____ TEXT PASSAGE

The confiscation of the property of the Sudeten-Germans and Hungarians was justified on the basis of collective guilt for a disloyal attitude to the Czechoslovak state. The idea of the ban on collective guilt cannot be restricted only to martial law. General human rights forbid such a collective accusation that omits any hearings and that bears serious consequences, without examining guilt on an individual basis. The measures are not justifiable in international law even from the viewpoint of legal reprisals. A legal reprisal occurs when one country intervenes in the legal means of another country that is violating international law; the purpose is to force the country in violation either to change the offensive actions or to make reparations. After the capitulation of  the defeated countries it was not assumed that these countries would violate this law.


The confiscations were contrary to international law, since they violated the prohibition on discrimination: the  purpose of the land reform act of June 21, 1945 was not a general reform of the ownership of the agricultural land, but its measures concerned only the citizens of German and Hungarian nationality, respectively those who had been declared by the state to be “ traitors and enemies”. German and Hungarian citizens were treated equally; however, both ethnic minorities were disadvantaged compared to other Czechoslovak citizens or foreigners for unjust reasons. The confiscation of property discriminated against the Sudeten-Germans and Hungarians on an ethnic basis. Since the confiscation measures were without compensation, it was a violation of the international law associated with confiscation and obligations concerning compensation: international law allows lesser obligations only in the case of nationalization. The confiscations carried out in the case of the citizens of German and Hungarian nationality could not be considered as legal nationalization. Governmental measures cannot discriminate against certain groups of foreigners in favor of local inhabitants or other foreigners. Since the confiscations were targeted mainly against the Hungarian and German ethnic groups (the domestic residents and foreigners were affected by it only if they committed some offenses) they were discriminative.

________
____ COLLECTED MATERIAL

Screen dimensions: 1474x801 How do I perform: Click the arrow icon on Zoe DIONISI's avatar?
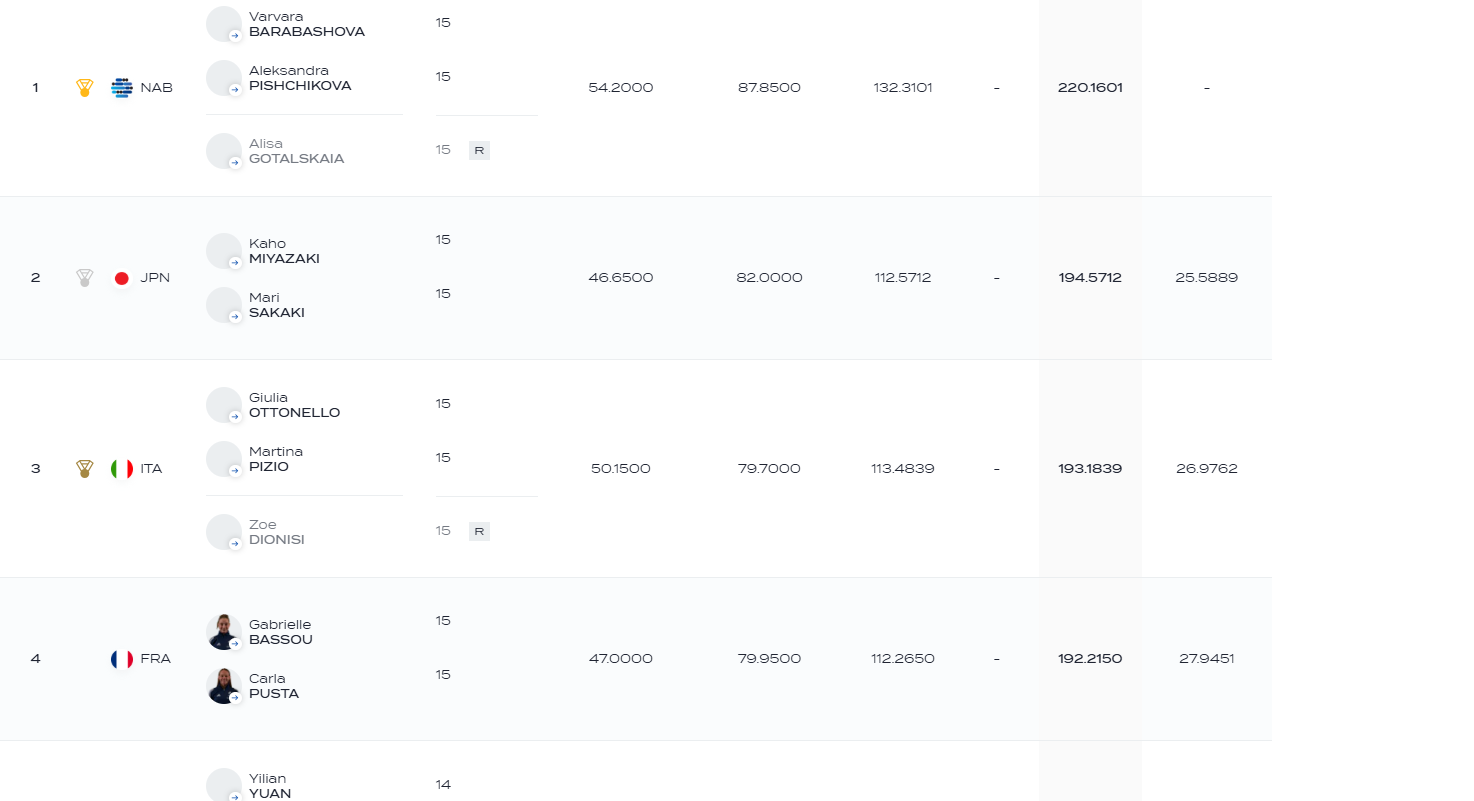click(x=235, y=544)
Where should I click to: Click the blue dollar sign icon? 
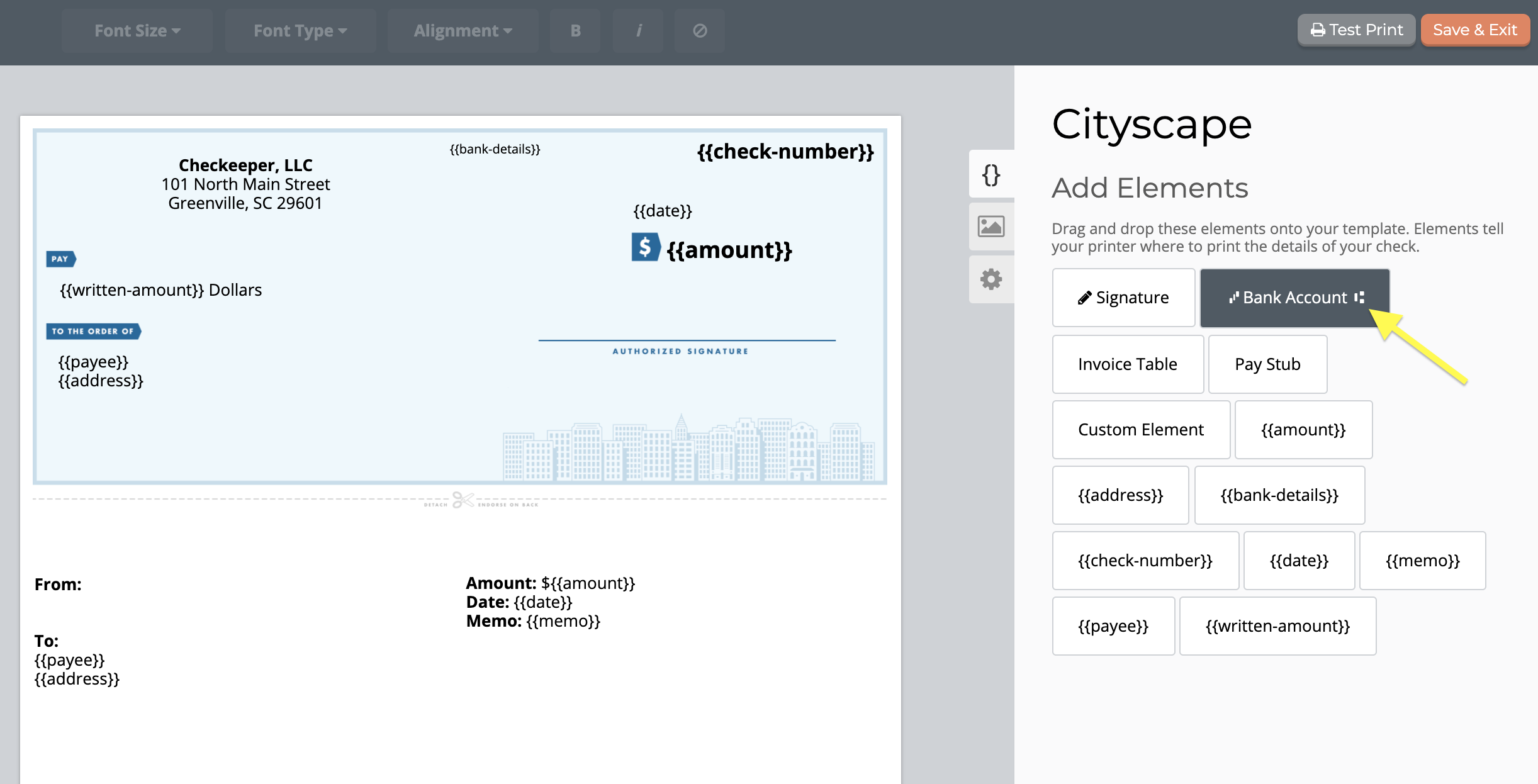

________

■ PROBLEM 1 ■
Answer these from the passage on the confiscation of Sudeten-German and Hungarian property:
(a) What date is given for the land reform act?
(b) When does a legal reprisal occur?
(c) In what case does international law allow lesser obligations concerning compensation?
■ PROBLEM 2 ■
Carry the passage on the confiscation of Sudeten-German and Hungarian property further from its last sentence.
The material plays no part in what is asked here.

■ FINAL RESULT 1 ■
(a) June 21, 1945.
(b) When one country intervenes in the legal means of another country that is violating international law.
(c) Only in the case of nationalization.

■ FINAL RESULT 2 ■
After the communist regime took over power in Czechoslovakia, and after the transformation of the society as a result of the communist regime, the property of ethnic Czechs and Slovaks was also nationalized without any exemption. When these measures were introduced, the property of the Sudeten-Germans and Hungarians had already been confiscated. Since those earlier confiscations had a punitive character, they were fundamentally different from traditional condemnation of property. The aim of condemnation is usually to acquire property, and thus condemnation does not violate human rights; however, if it is linked with punishment and deportation, human rights are violated. The confiscations were carried out on the basis of discrimination of a certain group.


On the basis of Article 6 b) of the resolution of the Nuremberg International Military Tribunal, the murder, torture or deportation to or from occupied territories for forced labor is considered a criminal offence. According to Article 6 c), the murder, massacre, enslavement, deportation or other inhumane treatment of civilians in, before or after the war is classified as a criminal offense against mankind. The Convention on Genocide of 1978 and the Geneva Convention on the Protection of Civilians during War of 1949 formally codified the ban on deportation. Though these were all enacted after the deportation of Germans and Hungarians had begun, it cannot be overlooked that customary international law had long banned such deportation as a crime against mankind. The basic principles stipulated in Nuremberg took general effect on December 11, 1946 on the basis of resolution No. 95 (1) of the General Assembly of the United Nations.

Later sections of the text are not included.